Richie, who has sold more than 100 million records, is bringing his All Night Long tour to the UK.

It's an unapologetically hit-packed show - "That's the whole point!" he says.

"You get these artists that don't want to play their biggest hits, or they'll do a reworking of it, but I say, if you're lucky enough to have a song that people request over and over again, play that damned song.

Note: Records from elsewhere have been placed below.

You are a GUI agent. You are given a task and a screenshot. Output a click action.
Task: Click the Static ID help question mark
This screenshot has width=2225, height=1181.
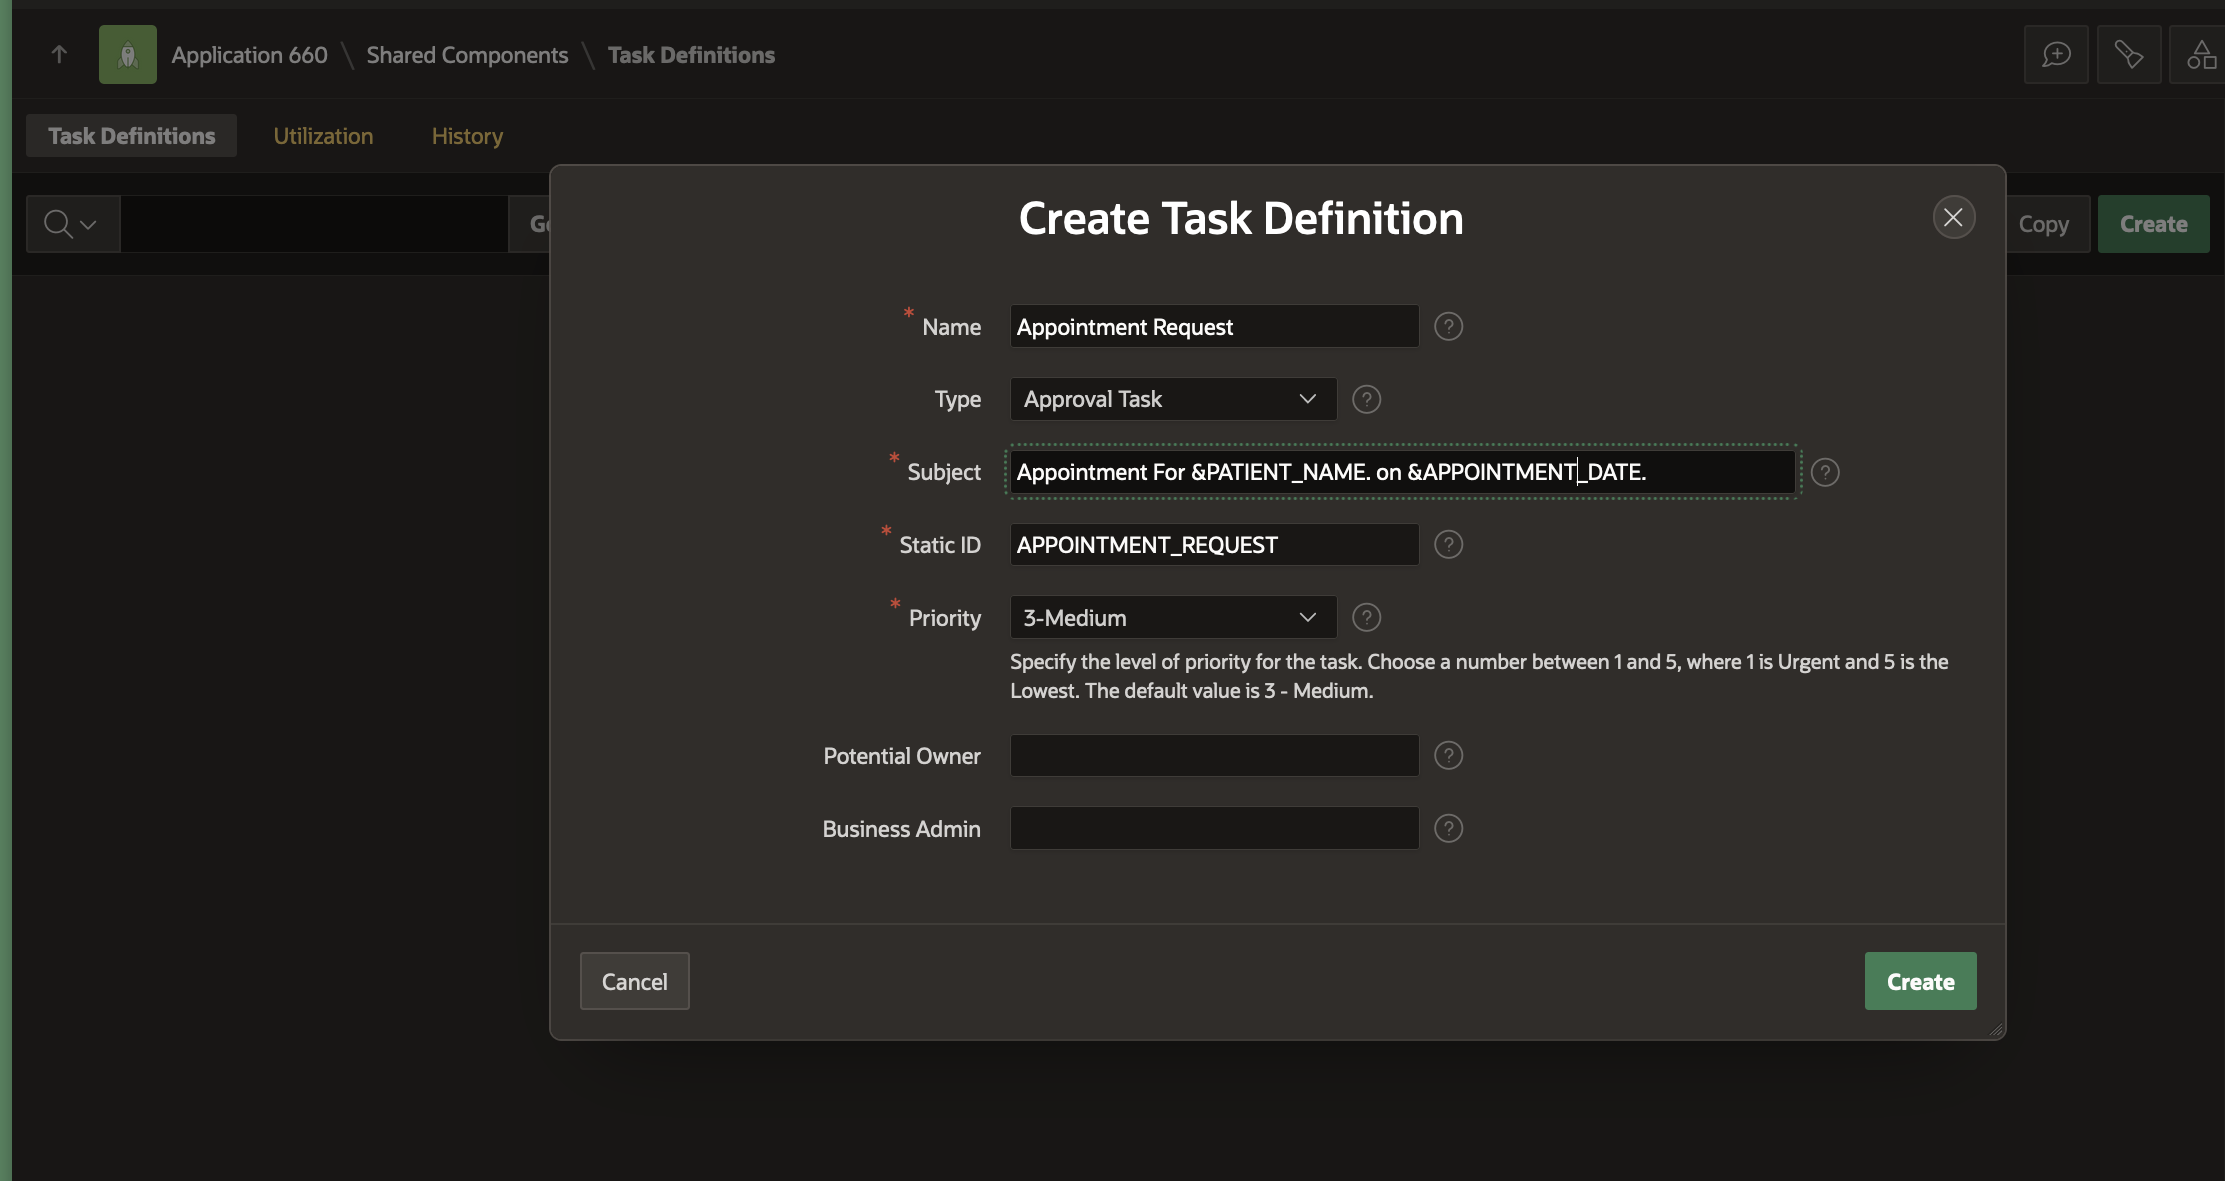(x=1448, y=545)
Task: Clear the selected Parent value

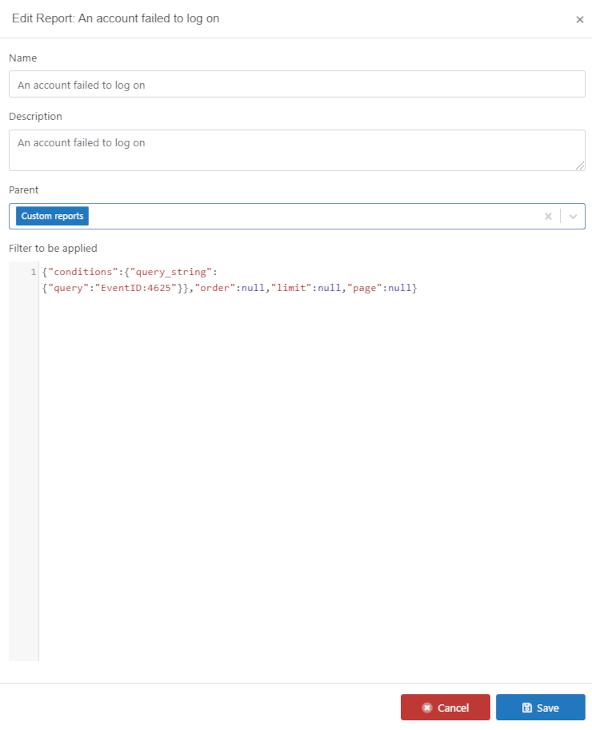Action: [x=548, y=216]
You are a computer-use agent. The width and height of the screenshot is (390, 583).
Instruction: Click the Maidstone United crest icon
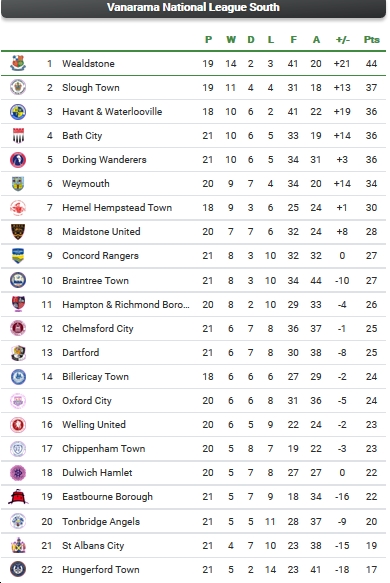pos(18,231)
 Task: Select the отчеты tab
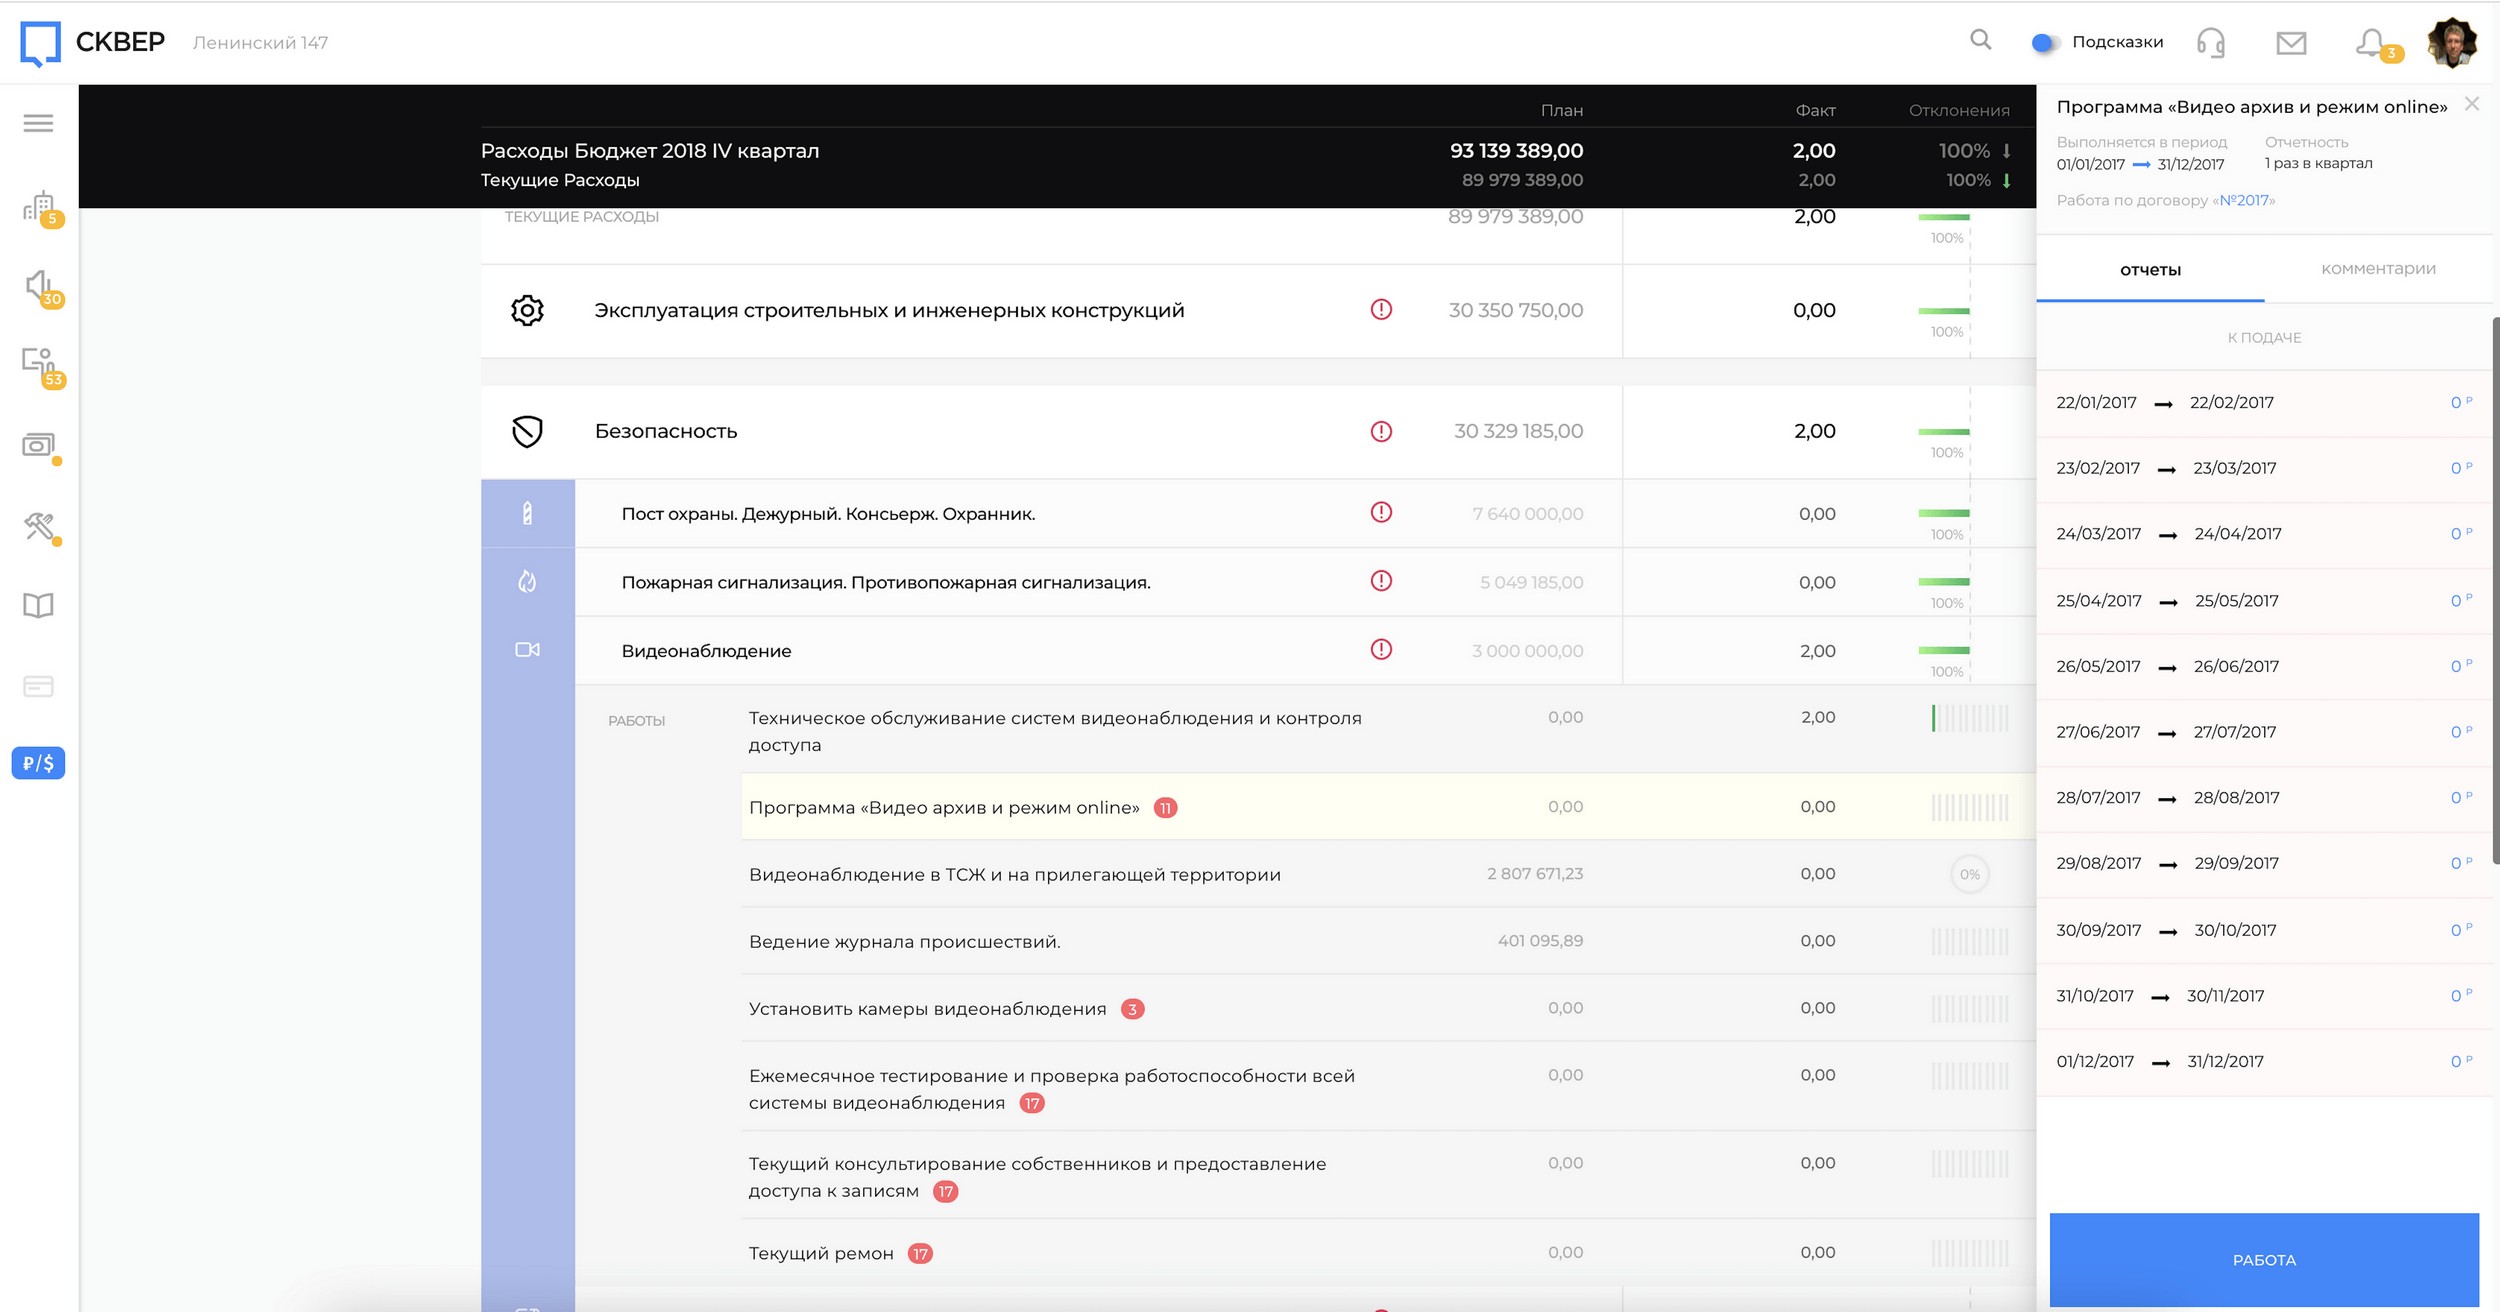[2150, 270]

"Brick House might be the only one I might have a problem with," he says, referring to the line 'The clothes she wears, her sexy ways, make an old man wish for younger days.' We were saying it then to spoof old people. Now I am that old man.

"So yes, the versions we've been playing are going to be as close to the originals as possible. If a crowd come out to hear Easy, they're not going to get a new arrangement. Three Times A Lady too, Dancing On The Ceiling, you name it, we play it."

He's also just been announced as the Sunday afternoon performer at Glastonbury Festival 2015. "Glastonbury has a pheno-menal history and alumni of artists, so I'm honoured to be joining that club."

Away from the live shows, Richie is planning his second Tuskegee album. Named after the Alabama town he was born in 65 years ago, Richie abandoned, temporarily at least, the soul sound he's known for to explore country music.

"It not only worked, but opened the floodgates, and now the artists I didn't duet with first time around are calling asking why, so we're lining them up for the second album."

JUST as he's about to reveal a few names his manager, standing guard throughout the interview, interjects.

"He won't let me tell you!" says Richie. "I'm terrible at secrets, that's why he stays."

One thing he will reveal is that he nearly retired when he left The Commodores in the early 1980s, only to be coaxed into a solo career by the success of some of the songs he'd written for other artists, and Endless Love, his 1981 duet with Diana Ross.

"Motown asked if I wanted to do a solo record with them. The rocket took off again and I was hanging on for dear life," he says.

As for a real retirement, Richie says he won't.

"What would I retire from? I fly around the world, singing, getting paid for basically going on vacation. I've never worked a day in my life."